Of course, as LSS develops from complex pathophysiological changes, there are many factors that can decrease the volume of the spinal canal, such as lumbar kyphosis (Jung et al. Citation2018; Park et al. Citation2018), loss of physiological lordosis (Celestre Citation2018), giant central lumbar disc herniation (Ammar et al. Citation2018; Tulloch and Papadopoulos Citation2018), and lateral recess stenosis (Raja et al. Citation2020), and can result in typical clinical symptoms of LSS. Not all LSS cases will show a positive SedSign, which suggests that there are limitations of SedSign determination in clinical practice. In addition, in the current study, we focused only on the distribution of SedSign in patients with severe LSS. The validity of this theory on a wider scale is not currently known. Further study is needed to determine the distribution of a positive SedSign among patients with mild-to-moderate LSS.

Conclusion

In summary, the incidence of a positive SedSign was 85.52% among 290 levels with spinal canal narrowing in 209 patients with severe LSS in this study. The results show that a positive SedSign can be used as a parameter to assist with the diagnosis of severe LSS, along with other criteria. The prevalence of a positive SedSign showed a higher correlation with changes in the compression of the dural sac relative to other imaging parameters. Compression from the posterior spinal canal, such as thickening of the ligamentum flavum and facet joint degeneration, may be the main cause of a positive SedSign.

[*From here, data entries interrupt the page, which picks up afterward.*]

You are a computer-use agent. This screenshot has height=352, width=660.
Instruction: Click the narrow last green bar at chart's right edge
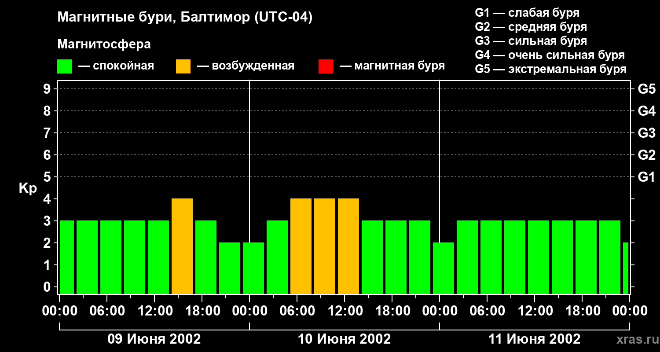click(626, 268)
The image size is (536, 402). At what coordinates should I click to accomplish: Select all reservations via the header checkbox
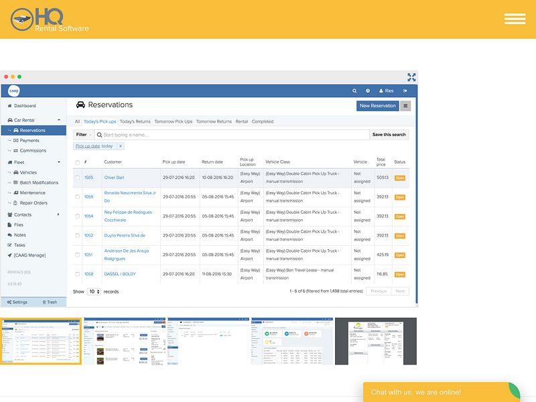[76, 161]
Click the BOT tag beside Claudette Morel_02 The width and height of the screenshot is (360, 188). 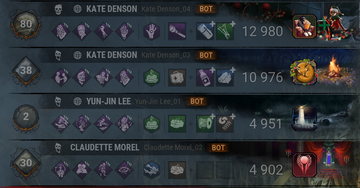[218, 148]
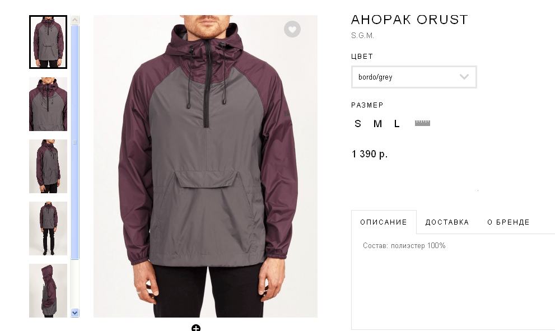Click thumbnail scrollbar up arrow
Viewport: 555px width, 331px height.
point(74,20)
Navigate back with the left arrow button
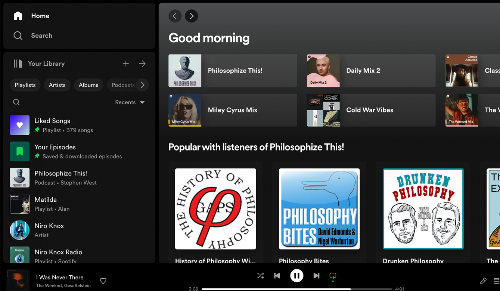 (175, 16)
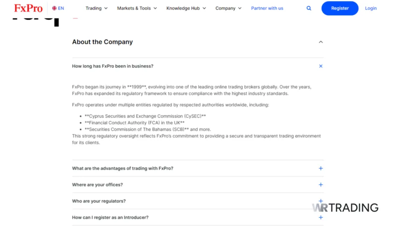Click the Partner with us link

tap(267, 8)
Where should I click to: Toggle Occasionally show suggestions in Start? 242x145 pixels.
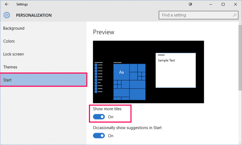coord(99,136)
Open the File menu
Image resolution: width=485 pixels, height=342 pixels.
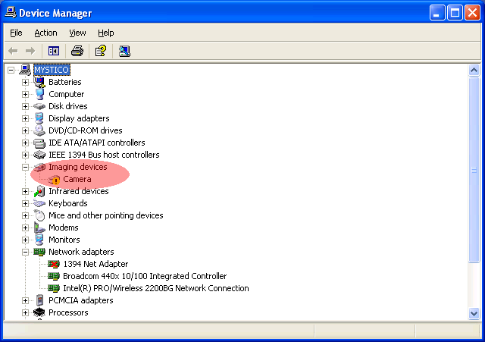coord(17,33)
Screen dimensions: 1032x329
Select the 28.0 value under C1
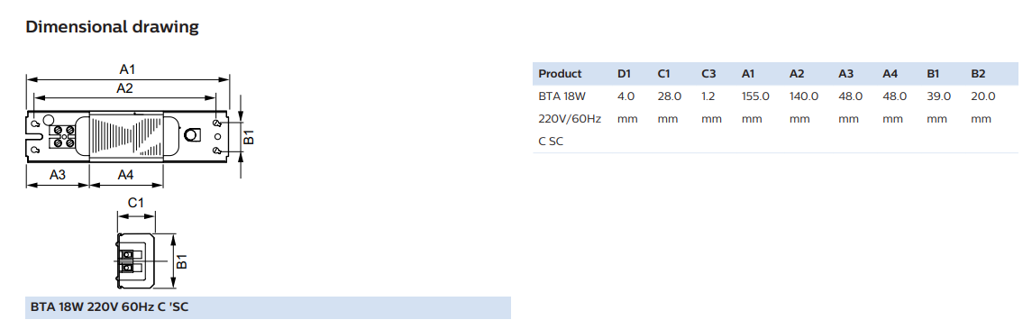(670, 96)
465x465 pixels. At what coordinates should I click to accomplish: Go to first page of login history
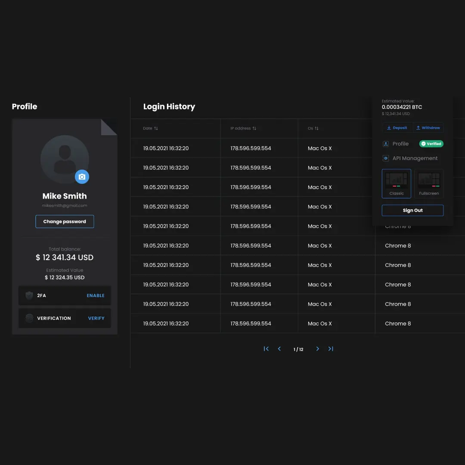[266, 349]
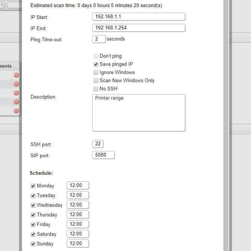Click the Ping Time-out seconds box

(99, 39)
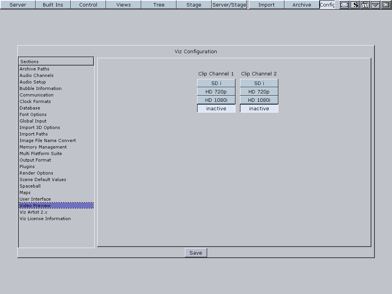
Task: Click the S checklist icon
Action: 355,5
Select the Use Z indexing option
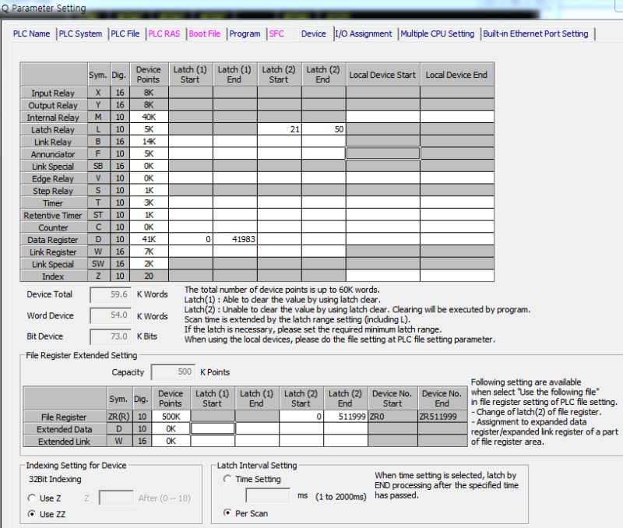Viewport: 623px width, 528px height. point(32,498)
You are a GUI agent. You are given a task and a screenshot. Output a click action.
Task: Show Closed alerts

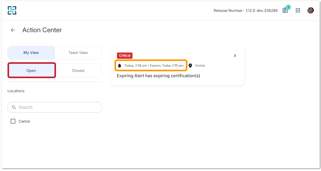pyautogui.click(x=78, y=71)
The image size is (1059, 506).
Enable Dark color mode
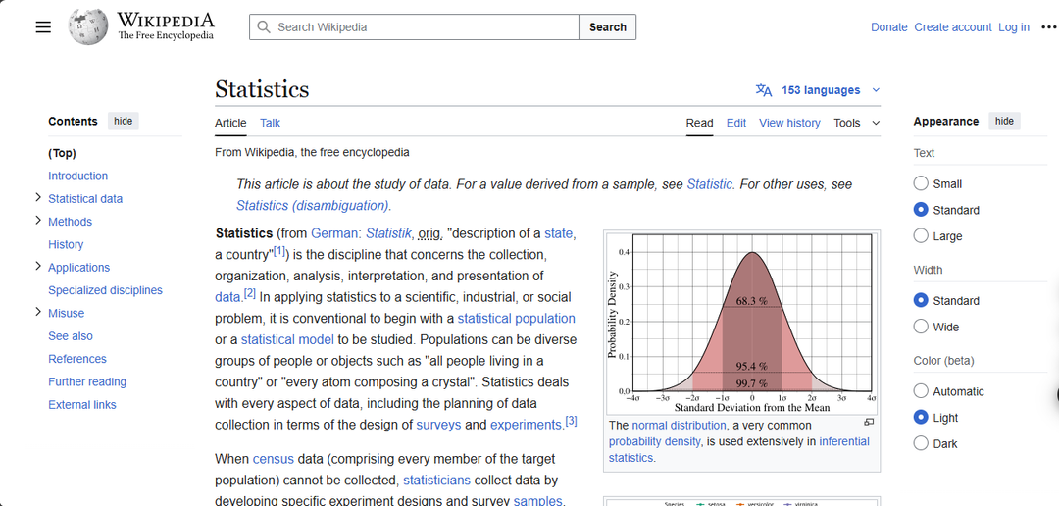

Author contributions statement

Conception and design of the research: Nan ZHANG and Yunfeng HAN; acquisition of data: Haiming YU, Rui ZHANG, Chu SUN, and Bo YUE; analysis and interpretation of data: Haiming YU, Rui ZHANG, Chu SUN, Bo YUE, Mingda WANG, Kaiping CHOU, and Bin LI; statistical analysis: Yunfeng HAN; drafting the manuscript: Haiming YU; revision of manuscript for important intellectual content: Nan ZHANG. All authors read and approved the final manuscript.

Disclosure statement

No potential conflict of interest was reported by the author(s).

Data availability statement

The data that support the findings of this study are available in https://data.mendeley.com/datasets/w5p4n7rhwy/1.

Additional information

Funding

This work was financially supported by the Doctoral Research Funding of Qiqihar Medical College (QMSI201901) and Clinical Research Project of Heilongjiang Health Commission (2019-026).